REGINA — Saskatchewan says 40 people who have recently travelled from southern Africa are quarantining following the emergence of the Omicron COVID-19 variant, but there have been no confirmed cases in the province.
Dr. Saqib Shahab, chief medical health officer, says the travellers arrived in the province within the last 14 days from countries that include South Africa, Botswana, Zimbabwe, Lesotho, Mozambique and Namibia.
"They are required under the Quarantine Act to isolate at home for 14 days, and they've also been directed to get a test," Shahab said.
Just under half had submitted tests for COVID-19 as of Tuesday, he said, and public health officials were waiting for the results.
"We suspect most, if not all, to be negative," Shahab said.
He added that, should there be a positive test, the province is prepared to do genome sequencing to determine if the Delta or Omicron variant is involved.
Shahab said he is confident the province will be able to detect and contain an initial Omicron case. But he cautioned the situation could rapidly evolve, as community transmission of the variant appears to be happening in other countries.
Health Minister Paul Merriman said the situation will remain "status quo" in the province for now.
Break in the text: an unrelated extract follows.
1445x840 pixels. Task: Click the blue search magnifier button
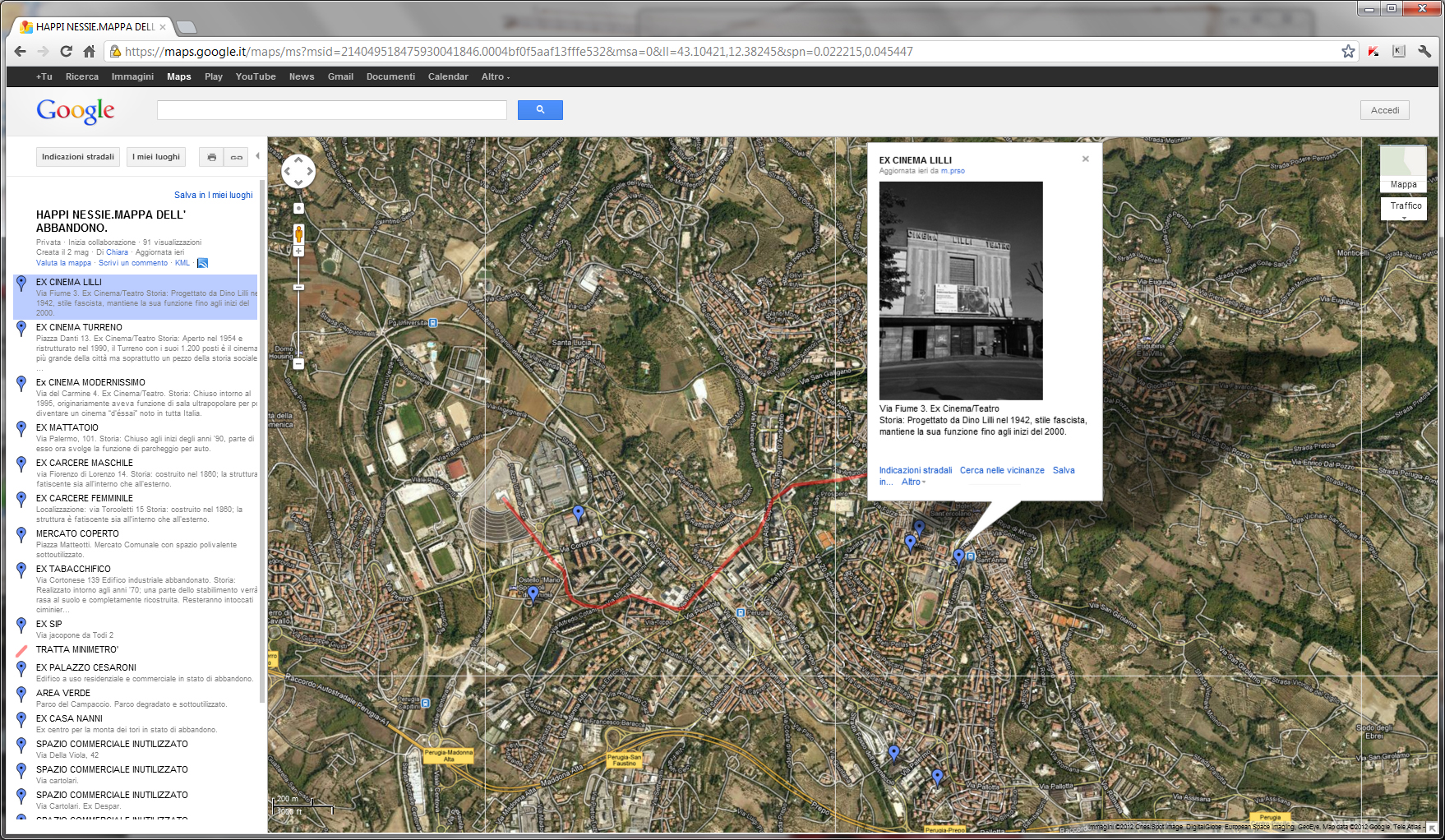[x=540, y=110]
He said no new COVID-19 measures are to be introduced, although he acknowledged Saskatchewan is not immune from the new variant.
On Tuesday, British Columbia and Alberta each confirmed their first Omicron case.Ontario announced its first cases on Sunday and Quebec reported its first case on Monday.
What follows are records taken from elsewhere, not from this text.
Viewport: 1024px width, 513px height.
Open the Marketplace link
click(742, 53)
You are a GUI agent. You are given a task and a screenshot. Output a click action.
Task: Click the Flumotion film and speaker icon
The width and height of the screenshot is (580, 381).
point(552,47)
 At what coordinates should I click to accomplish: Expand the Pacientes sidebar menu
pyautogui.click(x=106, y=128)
"If it's in Alberta, there's only a matter of time before it comes to Saskatchewan," Merriman said.
"We're ready for this on the testing side. In the meantime, the best way to make sure you don't get sick with any variant is to go out and get vaccinated."
Saskatchewan's hospitals remain under strain even as the fourth wave of the pandemic subsides.
At the peak of the wave two months ago, Saskatchewan was reporting more than 600 daily infections. On Tuesday, the province announced 42 new cases.
There were 133 people in hospital with the virus and intensive care units were 116 per cent overcapacity.
About 500 health-care workers who were deployed to help in hospitals have been able to return to their original jobs, but hundreds are still working in ICUs and acute care.
On Monday, the province resumed its organ donation program which has been suspended. In Saskatoon, the program was only partially resumed due to a staffing shortage.
In Regina, there were 20 vacant operating room positions. The Saskatchewan Health Authority said 36,000 residents are waiting for surgery.
Shahab has said that if the province were to be hit by a fifth wave, it would be the worst yet.
On Tuesday, he said the health authority is determining if it needs to fast-track booster shots.
People over the age of 65 and those living in the province's far north who are over the age of 50 currently are eligible for boosters.
"The lower the case numbers are, the lower our breakthrough cases will be, and we expect to see less in December," Shahab said.
"But I must say, no one is safe unless everyone is safe, and that applies to pockets of under-vaccinated communities in Saskatchewan, and that applies to parts of the world where populations are still waiting for their first dose.
"Globally, access to vaccines must improve. That will then reduce the pressure on new variants to emerge."